And somewhere, Doug Fister is smiling …
Not with the Mariners, who I said from the start were a longshot. Not with the Nats or the Rangers or Orioles or any other team mentioned in recent weeks. Instead, it was the Tigers — swooping in just like the Angels with Pujols — and landing the big fella at $214 million over nine years, as first reported by Jon Heyman of CBS Sports.
When it comes to the Mariners, that kind of deal never made sense. And the truth of it is, Seattle would have had to go much higher than that to outbid the Tigers, who could offer an instant contender, a city far closer to Fielder’s home in Orlando and a training camp in Florida instead of Arizona.
So at least we can put it to rest now. Fielder will be a Tiger. The Mariners will face him in Comerica Park in the third week of the season, then he and the Tigers will be at Safeco Field on May 7-9 for their only Seattle visit of the season.

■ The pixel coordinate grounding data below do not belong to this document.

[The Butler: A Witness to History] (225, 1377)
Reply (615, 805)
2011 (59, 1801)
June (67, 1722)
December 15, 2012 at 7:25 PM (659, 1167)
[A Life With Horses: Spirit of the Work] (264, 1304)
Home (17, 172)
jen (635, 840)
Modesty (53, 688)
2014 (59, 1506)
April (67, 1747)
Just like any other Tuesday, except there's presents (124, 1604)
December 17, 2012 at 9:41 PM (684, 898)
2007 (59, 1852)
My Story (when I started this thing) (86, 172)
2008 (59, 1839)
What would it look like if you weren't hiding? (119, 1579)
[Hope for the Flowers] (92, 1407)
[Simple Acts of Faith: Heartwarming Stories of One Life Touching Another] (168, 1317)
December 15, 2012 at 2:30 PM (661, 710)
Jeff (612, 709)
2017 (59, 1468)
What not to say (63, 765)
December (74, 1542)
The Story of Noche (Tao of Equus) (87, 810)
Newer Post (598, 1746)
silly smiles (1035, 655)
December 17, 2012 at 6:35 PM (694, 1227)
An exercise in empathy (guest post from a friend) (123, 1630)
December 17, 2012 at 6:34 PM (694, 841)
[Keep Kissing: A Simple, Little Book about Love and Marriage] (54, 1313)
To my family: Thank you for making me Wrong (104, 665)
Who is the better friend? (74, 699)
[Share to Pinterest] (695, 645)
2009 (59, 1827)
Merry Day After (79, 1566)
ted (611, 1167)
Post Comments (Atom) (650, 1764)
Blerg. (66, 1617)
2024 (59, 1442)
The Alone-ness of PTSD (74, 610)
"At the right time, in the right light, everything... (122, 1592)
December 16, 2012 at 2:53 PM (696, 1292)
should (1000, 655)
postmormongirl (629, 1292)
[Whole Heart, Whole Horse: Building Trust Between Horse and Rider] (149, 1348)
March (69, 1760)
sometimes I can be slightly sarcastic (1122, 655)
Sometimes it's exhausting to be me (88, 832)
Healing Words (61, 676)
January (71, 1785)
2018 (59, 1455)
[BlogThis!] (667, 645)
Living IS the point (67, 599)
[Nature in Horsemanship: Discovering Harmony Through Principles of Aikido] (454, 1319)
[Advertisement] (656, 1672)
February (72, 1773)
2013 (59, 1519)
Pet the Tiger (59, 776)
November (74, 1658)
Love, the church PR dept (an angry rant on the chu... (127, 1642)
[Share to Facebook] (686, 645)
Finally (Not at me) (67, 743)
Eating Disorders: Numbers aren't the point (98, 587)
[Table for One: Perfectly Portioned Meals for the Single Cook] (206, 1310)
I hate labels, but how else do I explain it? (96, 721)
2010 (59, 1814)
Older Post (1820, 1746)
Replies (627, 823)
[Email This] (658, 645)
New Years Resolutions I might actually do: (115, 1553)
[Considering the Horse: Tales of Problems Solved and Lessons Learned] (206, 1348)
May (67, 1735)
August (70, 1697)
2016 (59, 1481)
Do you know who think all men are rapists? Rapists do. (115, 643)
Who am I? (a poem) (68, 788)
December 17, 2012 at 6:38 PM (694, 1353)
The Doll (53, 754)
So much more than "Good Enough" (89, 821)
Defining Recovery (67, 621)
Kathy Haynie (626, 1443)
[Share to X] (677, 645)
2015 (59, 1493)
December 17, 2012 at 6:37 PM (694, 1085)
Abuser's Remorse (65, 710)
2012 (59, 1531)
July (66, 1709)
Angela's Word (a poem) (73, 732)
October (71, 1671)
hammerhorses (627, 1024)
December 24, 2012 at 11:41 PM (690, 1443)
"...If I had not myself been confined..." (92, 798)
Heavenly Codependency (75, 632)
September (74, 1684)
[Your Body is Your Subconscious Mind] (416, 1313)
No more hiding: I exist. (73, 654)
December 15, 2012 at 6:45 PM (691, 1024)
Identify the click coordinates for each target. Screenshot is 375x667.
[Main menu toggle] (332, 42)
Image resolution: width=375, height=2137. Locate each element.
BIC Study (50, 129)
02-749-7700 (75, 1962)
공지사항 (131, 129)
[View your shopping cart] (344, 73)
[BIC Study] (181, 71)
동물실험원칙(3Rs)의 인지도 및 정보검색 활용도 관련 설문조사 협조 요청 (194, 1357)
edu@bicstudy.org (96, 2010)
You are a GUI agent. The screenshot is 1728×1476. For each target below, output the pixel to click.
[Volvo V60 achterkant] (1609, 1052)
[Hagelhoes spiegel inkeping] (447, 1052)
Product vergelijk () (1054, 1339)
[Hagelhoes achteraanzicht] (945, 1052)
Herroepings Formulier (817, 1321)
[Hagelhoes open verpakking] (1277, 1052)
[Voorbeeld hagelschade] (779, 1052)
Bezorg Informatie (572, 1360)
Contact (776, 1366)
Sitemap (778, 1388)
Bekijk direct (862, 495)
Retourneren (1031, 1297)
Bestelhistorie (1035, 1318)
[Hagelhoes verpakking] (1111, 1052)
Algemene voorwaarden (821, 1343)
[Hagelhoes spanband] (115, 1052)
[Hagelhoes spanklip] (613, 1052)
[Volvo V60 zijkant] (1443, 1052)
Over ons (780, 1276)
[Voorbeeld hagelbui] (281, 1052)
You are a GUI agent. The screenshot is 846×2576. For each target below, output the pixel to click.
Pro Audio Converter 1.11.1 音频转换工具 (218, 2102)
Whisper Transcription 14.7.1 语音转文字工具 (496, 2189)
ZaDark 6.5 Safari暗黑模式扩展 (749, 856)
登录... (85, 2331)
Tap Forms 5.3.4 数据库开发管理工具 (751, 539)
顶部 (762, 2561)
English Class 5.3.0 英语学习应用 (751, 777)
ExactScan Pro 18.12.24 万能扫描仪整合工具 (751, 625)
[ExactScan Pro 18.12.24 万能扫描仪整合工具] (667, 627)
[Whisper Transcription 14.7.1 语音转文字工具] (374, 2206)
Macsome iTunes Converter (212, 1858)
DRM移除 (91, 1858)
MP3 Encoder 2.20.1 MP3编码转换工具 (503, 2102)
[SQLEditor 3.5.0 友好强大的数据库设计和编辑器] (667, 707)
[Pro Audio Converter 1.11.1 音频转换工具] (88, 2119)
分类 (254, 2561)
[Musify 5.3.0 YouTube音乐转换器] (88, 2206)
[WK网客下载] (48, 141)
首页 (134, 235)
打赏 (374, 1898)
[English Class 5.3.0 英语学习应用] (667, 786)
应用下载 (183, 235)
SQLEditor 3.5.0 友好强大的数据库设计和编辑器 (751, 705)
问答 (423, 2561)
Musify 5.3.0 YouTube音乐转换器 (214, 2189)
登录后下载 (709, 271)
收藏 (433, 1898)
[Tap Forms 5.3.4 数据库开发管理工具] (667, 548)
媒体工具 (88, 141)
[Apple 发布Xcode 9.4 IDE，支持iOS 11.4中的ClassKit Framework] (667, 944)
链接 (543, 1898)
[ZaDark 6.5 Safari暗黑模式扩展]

Mariners GM Jack Zduriencik told me before the Winter Meetings that he’d at least look into Fielder’s situation, but that the team had a “threshold.” After that, he never said anything publicly about Fielder and speculation ran high for a while that Seattle was one of the lead pursuers.
But as noted all along, it takes two to tango. And it seemed pretty clear that Fielder and Scott Boras weren’t going to dance until somebody threw an A-Rod type deal at them. That team was never going to be the Mariners. It wasn’t going to be most teams in baseball.
It did turn out to be the Tigers, who came close to A-Rod cash with a deal that averages $23.77 million for nine years.
Will that be worth it in the long run for Detroit? We shall see. For now, things certainly continue to get more and more interesting in the American League. And, yes, Mister Fister — the man who couldn’t find any run support in Seattle — should be one happy guy.